- Task directions
Go through the data below and gather each line containing "click".

- Material for the task
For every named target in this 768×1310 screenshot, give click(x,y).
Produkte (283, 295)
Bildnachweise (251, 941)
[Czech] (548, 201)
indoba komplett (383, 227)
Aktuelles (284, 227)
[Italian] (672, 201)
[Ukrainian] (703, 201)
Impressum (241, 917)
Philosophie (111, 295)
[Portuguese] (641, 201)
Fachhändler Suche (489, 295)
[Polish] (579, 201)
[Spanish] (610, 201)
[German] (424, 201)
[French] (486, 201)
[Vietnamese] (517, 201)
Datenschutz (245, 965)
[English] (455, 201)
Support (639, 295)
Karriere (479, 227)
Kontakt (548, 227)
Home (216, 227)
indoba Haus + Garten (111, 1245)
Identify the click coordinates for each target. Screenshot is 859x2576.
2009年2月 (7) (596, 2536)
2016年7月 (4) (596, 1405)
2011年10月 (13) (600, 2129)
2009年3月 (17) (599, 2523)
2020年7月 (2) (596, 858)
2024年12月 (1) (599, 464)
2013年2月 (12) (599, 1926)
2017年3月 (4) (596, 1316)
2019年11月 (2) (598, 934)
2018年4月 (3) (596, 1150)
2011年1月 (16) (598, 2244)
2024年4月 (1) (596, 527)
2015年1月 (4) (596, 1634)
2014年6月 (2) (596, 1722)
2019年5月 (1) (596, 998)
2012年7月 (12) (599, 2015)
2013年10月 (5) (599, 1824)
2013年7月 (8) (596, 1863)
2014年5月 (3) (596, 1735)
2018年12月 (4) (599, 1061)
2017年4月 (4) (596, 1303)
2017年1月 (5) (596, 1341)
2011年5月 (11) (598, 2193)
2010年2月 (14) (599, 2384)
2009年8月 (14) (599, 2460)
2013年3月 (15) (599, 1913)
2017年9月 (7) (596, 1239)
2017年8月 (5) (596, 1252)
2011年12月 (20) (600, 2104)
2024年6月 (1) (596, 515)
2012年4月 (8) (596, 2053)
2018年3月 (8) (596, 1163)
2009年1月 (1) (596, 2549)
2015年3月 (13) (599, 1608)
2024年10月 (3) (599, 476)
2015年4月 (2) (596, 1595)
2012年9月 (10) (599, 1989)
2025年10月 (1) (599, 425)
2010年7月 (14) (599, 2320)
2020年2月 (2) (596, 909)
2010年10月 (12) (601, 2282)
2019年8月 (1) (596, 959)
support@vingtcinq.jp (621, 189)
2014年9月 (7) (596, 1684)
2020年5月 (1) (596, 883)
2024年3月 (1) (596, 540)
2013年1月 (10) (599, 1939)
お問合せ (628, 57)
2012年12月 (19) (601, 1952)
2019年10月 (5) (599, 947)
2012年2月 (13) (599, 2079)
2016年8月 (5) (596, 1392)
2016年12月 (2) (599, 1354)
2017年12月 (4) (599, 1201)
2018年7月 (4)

- Output for this task
For every named target in this 768×1310 screenshot, give click(x,y).
Identify the click coordinates for each target. Screenshot is 859x2576.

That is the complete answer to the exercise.